• _TASK DETAILS_
Set out exactly every line of the entries below, starting at the line that holds "Where should I click to: Open a" and stopping after the line that holds "The image size is (2000, 1203).".

• _SOURCE DATA_
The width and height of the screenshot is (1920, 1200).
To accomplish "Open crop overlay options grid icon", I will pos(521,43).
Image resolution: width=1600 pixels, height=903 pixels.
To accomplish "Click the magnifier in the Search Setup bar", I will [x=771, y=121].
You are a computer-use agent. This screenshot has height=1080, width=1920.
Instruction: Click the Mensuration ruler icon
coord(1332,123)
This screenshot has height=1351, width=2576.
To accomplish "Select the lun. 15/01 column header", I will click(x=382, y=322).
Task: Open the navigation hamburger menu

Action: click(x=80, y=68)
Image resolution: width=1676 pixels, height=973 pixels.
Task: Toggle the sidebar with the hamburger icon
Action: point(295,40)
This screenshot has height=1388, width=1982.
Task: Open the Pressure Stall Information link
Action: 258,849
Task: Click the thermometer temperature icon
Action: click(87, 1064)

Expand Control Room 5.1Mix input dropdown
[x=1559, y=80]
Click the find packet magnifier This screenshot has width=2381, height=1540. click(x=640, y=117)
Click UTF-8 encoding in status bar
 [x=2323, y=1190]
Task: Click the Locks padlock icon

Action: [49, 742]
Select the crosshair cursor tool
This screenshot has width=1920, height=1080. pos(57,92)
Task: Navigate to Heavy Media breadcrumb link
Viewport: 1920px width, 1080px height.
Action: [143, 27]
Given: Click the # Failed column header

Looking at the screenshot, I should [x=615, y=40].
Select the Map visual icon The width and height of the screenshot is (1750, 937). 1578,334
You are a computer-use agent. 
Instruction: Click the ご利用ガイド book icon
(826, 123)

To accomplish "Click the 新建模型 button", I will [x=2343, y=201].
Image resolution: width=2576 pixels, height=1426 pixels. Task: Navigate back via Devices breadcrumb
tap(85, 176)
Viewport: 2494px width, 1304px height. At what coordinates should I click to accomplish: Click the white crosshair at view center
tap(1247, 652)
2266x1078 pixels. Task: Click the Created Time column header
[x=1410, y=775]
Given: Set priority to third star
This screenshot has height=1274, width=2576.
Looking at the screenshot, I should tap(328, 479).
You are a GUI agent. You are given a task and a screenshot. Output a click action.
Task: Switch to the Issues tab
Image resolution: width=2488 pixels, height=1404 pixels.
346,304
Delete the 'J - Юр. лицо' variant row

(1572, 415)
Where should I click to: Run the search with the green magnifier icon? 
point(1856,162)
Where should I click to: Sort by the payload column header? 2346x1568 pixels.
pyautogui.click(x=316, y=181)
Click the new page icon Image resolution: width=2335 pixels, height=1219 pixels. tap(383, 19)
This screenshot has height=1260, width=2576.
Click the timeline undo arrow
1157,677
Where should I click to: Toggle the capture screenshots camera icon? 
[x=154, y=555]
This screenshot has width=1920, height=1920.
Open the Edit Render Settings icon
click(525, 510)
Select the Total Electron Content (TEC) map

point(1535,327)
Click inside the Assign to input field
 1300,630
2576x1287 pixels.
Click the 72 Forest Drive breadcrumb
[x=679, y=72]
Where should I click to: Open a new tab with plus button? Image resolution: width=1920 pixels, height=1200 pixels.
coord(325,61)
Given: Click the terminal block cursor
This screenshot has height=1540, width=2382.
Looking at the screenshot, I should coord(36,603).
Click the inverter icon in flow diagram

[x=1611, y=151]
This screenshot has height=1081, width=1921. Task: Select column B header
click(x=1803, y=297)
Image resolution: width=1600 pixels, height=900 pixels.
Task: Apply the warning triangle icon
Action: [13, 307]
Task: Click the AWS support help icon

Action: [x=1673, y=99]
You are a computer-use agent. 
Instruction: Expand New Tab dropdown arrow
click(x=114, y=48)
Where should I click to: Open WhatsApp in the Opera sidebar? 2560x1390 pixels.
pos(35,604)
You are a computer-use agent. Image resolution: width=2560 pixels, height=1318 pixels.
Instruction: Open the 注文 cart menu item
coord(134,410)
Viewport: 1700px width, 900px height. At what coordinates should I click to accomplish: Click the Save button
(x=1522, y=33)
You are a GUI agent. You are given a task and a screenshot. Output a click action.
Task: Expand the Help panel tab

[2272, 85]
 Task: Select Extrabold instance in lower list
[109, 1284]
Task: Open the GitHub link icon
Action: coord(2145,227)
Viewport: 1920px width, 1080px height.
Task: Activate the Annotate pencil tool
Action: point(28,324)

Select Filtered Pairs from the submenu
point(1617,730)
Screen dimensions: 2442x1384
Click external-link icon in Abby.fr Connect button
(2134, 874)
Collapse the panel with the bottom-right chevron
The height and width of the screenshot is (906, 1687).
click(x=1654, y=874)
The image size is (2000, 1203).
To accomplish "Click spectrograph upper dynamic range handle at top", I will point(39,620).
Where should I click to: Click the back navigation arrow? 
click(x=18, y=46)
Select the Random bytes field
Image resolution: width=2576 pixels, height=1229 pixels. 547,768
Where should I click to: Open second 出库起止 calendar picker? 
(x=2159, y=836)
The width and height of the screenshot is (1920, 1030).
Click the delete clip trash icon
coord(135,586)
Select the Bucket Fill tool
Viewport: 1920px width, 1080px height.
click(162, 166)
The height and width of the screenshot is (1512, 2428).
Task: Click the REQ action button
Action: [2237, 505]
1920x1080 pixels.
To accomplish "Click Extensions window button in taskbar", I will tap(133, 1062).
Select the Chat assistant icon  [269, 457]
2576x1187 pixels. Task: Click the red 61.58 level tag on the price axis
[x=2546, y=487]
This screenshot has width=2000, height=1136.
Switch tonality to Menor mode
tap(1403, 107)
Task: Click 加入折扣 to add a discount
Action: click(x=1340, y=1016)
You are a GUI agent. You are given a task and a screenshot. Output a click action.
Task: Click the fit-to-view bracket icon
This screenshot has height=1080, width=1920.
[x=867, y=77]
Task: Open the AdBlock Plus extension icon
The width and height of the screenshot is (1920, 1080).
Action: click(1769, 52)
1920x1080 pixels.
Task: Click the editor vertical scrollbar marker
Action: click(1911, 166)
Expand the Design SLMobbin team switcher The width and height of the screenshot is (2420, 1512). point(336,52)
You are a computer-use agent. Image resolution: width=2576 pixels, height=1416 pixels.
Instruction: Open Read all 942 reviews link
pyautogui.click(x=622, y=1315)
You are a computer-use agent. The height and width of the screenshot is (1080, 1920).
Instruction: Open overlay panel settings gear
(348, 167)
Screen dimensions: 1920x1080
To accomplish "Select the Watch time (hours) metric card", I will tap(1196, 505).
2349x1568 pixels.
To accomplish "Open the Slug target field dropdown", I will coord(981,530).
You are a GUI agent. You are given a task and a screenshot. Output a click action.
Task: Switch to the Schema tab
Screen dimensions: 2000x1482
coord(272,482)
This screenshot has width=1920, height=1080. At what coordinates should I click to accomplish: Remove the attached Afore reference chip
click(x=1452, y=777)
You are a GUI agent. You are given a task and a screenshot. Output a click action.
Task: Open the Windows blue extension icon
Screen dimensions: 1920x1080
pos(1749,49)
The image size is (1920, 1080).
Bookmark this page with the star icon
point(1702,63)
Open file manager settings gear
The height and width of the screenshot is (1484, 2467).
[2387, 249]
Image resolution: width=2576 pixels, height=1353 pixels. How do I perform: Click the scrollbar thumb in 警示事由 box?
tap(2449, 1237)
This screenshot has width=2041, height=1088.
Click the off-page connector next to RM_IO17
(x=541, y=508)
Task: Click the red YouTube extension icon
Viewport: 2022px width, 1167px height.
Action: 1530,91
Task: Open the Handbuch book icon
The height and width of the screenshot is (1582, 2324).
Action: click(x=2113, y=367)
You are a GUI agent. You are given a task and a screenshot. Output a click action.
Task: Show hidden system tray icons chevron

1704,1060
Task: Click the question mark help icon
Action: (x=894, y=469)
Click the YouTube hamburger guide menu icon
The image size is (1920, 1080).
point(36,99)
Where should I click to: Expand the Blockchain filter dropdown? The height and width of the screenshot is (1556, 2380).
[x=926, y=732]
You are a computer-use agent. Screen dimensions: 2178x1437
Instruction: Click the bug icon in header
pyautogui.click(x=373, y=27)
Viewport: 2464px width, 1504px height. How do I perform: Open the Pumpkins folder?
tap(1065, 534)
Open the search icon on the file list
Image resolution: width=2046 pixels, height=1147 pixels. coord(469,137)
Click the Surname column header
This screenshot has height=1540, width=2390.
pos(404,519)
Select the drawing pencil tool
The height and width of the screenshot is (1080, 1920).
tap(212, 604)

• _RESPONSE BELOW_
Where should I click to: Open a new tab with plus button? Image resolution: width=1920 pixels, height=1200 pixels.
coord(325,61)
Given: Click the terminal block cursor
This screenshot has height=1540, width=2382.
Looking at the screenshot, I should coord(36,603).
Click the inverter icon in flow diagram

[x=1611, y=151]
This screenshot has height=1081, width=1921. Task: Select column B header
click(x=1803, y=297)
Image resolution: width=1600 pixels, height=900 pixels.
Task: Apply the warning triangle icon
Action: [13, 307]
Task: Click the AWS support help icon

Action: [x=1673, y=99]
You are a computer-use agent. 
Instruction: Expand New Tab dropdown arrow
click(x=114, y=48)
Where should I click to: Open WhatsApp in the Opera sidebar? 2560x1390 pixels.
pos(35,604)
You are a computer-use agent. Image resolution: width=2560 pixels, height=1318 pixels.
Instruction: Open the 注文 cart menu item
coord(134,410)
Viewport: 1700px width, 900px height. At what coordinates should I click to accomplish: Click the Save button
(x=1522, y=33)
You are a GUI agent. You are given a task and a screenshot. Output a click action.
Task: Expand the Help panel tab

[2272, 85]
 Task: Select Extrabold instance in lower list
[109, 1284]
Task: Open the GitHub link icon
Action: coord(2145,227)
Viewport: 1920px width, 1080px height.
Task: Activate the Annotate pencil tool
Action: point(28,324)

Select Filtered Pairs from the submenu
point(1617,730)
Screen dimensions: 2442x1384
Click external-link icon in Abby.fr Connect button
(2134, 874)
Collapse the panel with the bottom-right chevron
The height and width of the screenshot is (906, 1687).
click(x=1654, y=874)
The image size is (2000, 1203).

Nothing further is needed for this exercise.